Each blocked GEMM execution flow (accumulation in K dimension) consists of three phases: *prologue, main loop*, and *epilogue*. During the prologue, each CTA loads blocked IFmap ( $blk_M \times blk_K$ ) and filter data ( $blk_N \times blk_K$ ) from the global memory (DRAM) to registers. GEMM kernels use input double buffering [23] to overlap these memory loads and the computation routine phases. Thus, the data loaded in prologue are first fetched to registers and transferred to the shared memory (SMEM) to be used in the first main loop iteration.

The main loops account for the majority of GEMM execution time. The prefetched data in the SMEM in the prior main loop iteration (or prologue) is read and used as the input in the current loop. Specifically, each CTA tile is sub-blocked into warp tiles with a blocking factor of  $blk_{WM} \times blk_{WN}$ , and each warp reads both input data from the SMEM. Then, the computation pipeline multiplies the features and weights and accumulates their results in the registers for accumulation. The data loads, computation, and accumulation operations in the main loop routine are software pipelined for efficient resource utilization.

After completing the main loops, at the epilogue stage, the accumulated results are written to the global memory. As all data are written to DRAM, the epilogue can significantly increase the GEMM execution time, particularly when main loops have a small number of iterations.

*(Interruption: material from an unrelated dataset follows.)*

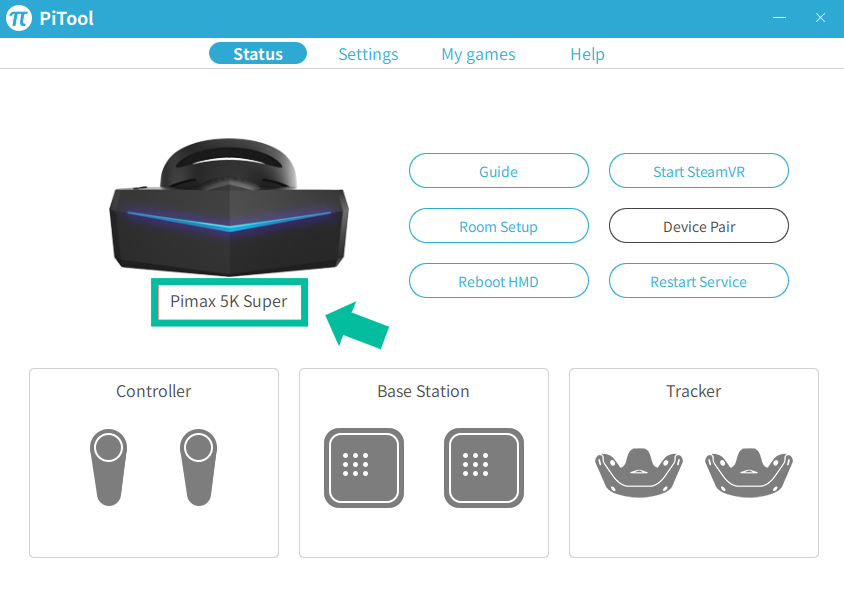
Task: Click the PiTool pi logo icon
Action: tap(19, 18)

## III. MOTIVATION AND RELATED WORK

To analyze the performance bottlenecks of GPU-accelerated data parallel workloads, many GPU performance models have been proposed [8]–[11], [24]–[26]. In particular, prior models

do in-depth analysis of the parallel GEMM and show high accuracy [8], [9]. These prior models predict application performance based on potential execution time bottlenecks such as computation throughput, instruction fetch/issue slots, and global memory bandwidth. However, they do not model the data traffic at each level of GPU memory system hierarchy which depends on each application's memory access and data reuse patterns. The models proposed by Zhou et al. [8] and Sunpyo et al. [10] include cache miss rate as a parameter but it is naively set to 1. Such assumptions lead to poor performance estimation when the parallel workload has high spatial locality. CuMAPz [27] does consider an application's shared memory utilization by analyzing the device code, but does not consider cache and off-chip memory channel traffic.

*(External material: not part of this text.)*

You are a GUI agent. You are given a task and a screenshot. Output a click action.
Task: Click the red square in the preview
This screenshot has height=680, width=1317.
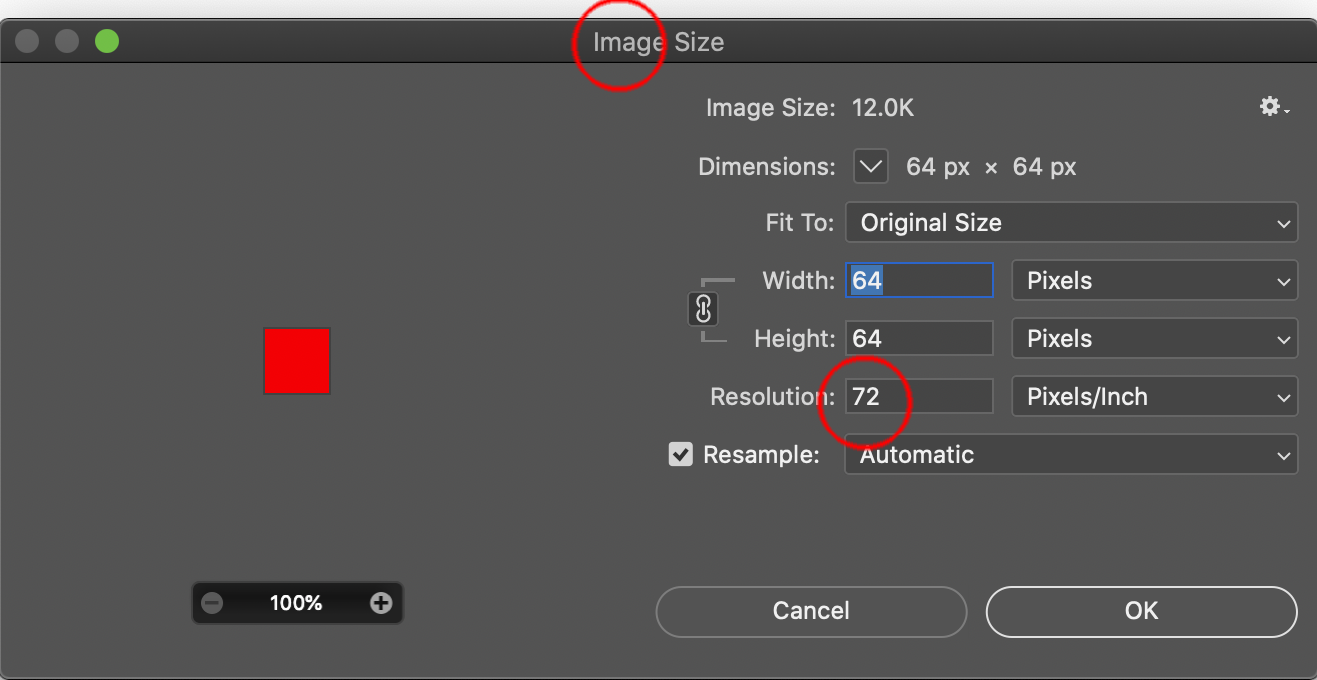click(296, 361)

Fig. 4 shows the cache miss rates of conv layers used in GoogLeNet [14] measured on NVIDIA TITAN Xp GPU. Depending on the layer configuration, the L1 miss rate varies from 13% to 50% and L2 miss rate ranges from 8% to 90%. Due to such high traffic variation at different levels of memory hierarchy, the prior performance models fail to accurately predict CNN performance. Particularly, given faster GPU compute throughput scaling than its memory bandwidth, the architecture research for future GPU designs needs accurate data traffic modeling.



Fig. 4: L1 and L2 cache miss rates of the conv layers in GoogLeNet

# IV. MEMORY TRAFFIC MODELING

We model the traffic at each level of GPU memory hierarchy using the granularities of data reuse based on the GEMM kernel blocking factors. Our traffic model understands the memory access patterns in the im2col GEMM formed with a specific conv layer configuration to identify the complex locality within a access granularity at each memory level. We use the implicit convolution kernels supported in cuDNN library, and NVIDIA Pascal GPU as the base architecture. We use 32b floating point data precision widely used for neural network training [28]. The minimum memory transaction granularity is 32B, which corresponds to a single sector of one 128B cache line. We use the performance-efficient BCHW as the baseline tensor ordering [29], [30].

## A. L1 Cache Traffic

As im2col rearranges the memory access layout, the memory addresses of adjacent IFmap data elements are not continuous. This lowers the spatial locality within each L1 request



Fig. 5: IFmap and filter data requested by a single warp during a main loop (elements in the blue box). (a) The fraction of IFmap in the red box are the data visited by a single filter data element and it is stacked as a column in the IFmap matrix for GEMM. (b,c) The data layout of the filter matrix for GEMM.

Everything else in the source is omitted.